Delta Air Lines Chairman Resigns Effective Immediately

Delta announced this evening that Richard Anderson, who stepped down as CEO in May but remained the airline’s Chairman, “has elected to retire as executive chairman effective this date.”

They did not offer any reason:

  • For his departure as Chairman so soon after stepping down as CEO
  • For his departure as Chairman without any advance notice
  • For his departure as Chairman, period

Which means there’s a story here, as many suspected there was when he left his role as CEO of the airline, an announcement that came when he was still 60 years old.

Further suggesting that this wasn’t the way it was all supposed to go, they’ve named a new non-executive Chairman (rather than Anderson holding the role until CEO Ed Bastian was elevated): Francis Blake, former Chairman and CEO of Home Depot.

Anderson had first been CEO of Northwest. As CEO of Delta he acquired Northwest. The airline made the merger successful. They made their operation successful. And through it all they always looked out for number one, themselves.

    Delta’s Richard Anderson

Delta during Anderson’s tenure in my view:

  1. ran an excellent operational airline
  2. while treating customers and partners with disdain

the legacy of Richard Anderson is… mixed. He led his airline to profitability and to the status of most-admired among his US peers.

However Anderson blamed the big Gulf airlines for 9/11 (when Delta partners with Saudia, whose government was at least complicit in the attacks). He did this because he wanted to make lower airfares illegal. The 9/11 comment should go on his tombstone, like the late Marion Barry’s line about the woman with whom he was videotaped smoking crack.
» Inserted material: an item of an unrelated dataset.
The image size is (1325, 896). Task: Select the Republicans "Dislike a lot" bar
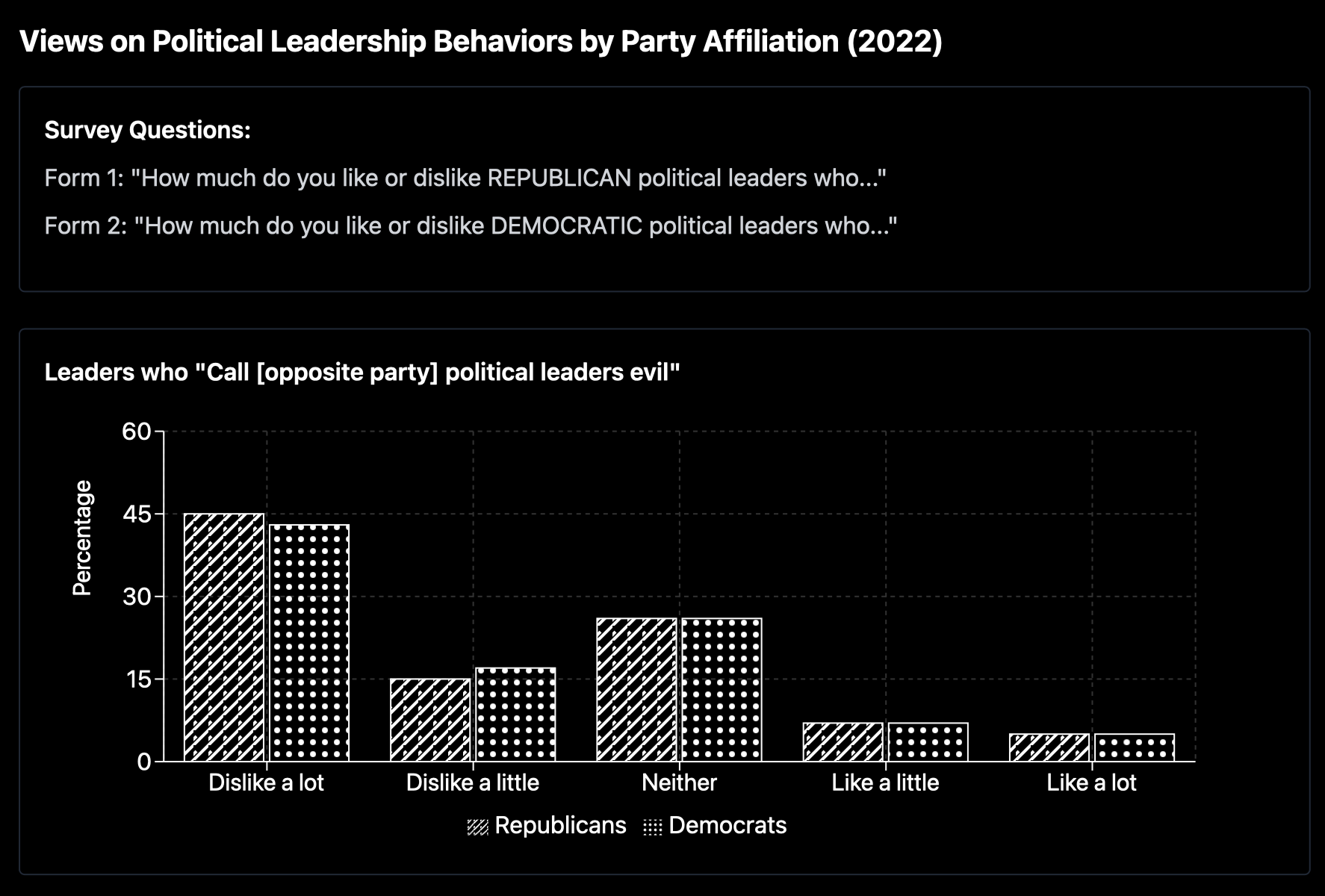(x=224, y=637)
Anderson claimed offloading his airline’s pensions on the Pension Benefit Guaranty Corporation wasn’t a subsidy. They may not cancel many flights anymore, but he shouldn’t be entirely proud of his tenure either.

Loyalty used to matter to Delta. What they’ve come to now, though, is a character issue as much as a business or rewards decision.
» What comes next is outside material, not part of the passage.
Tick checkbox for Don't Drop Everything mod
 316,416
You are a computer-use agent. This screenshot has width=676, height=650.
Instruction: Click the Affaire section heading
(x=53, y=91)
He’ll be a controversial figure for a long time in the industry. But he’ll have a lifetime of free flights to take him to meetings of Conquistadores del Cielo.

It will be interesting to see what he does next, since he retires at age 61.

About Gary Leff

Gary Leff is one of the foremost experts in the field of miles, points, and frequent business travel - a topic he has covered since 2002. Co-founder of frequent flyer community, emcee of the Freddie Awards, and named one of the "World's Top Travel Experts" by Conde' Nast Traveler (2010-Present) Gary has been a guest on most major news media, profiled in several top print publications, and published broadly on the topic of consumer loyalty. More About Gary »

More articles by Gary Leff »


  1. Maybe he is being better for something in the Clinton administration-in-waiting? He has been a big donor.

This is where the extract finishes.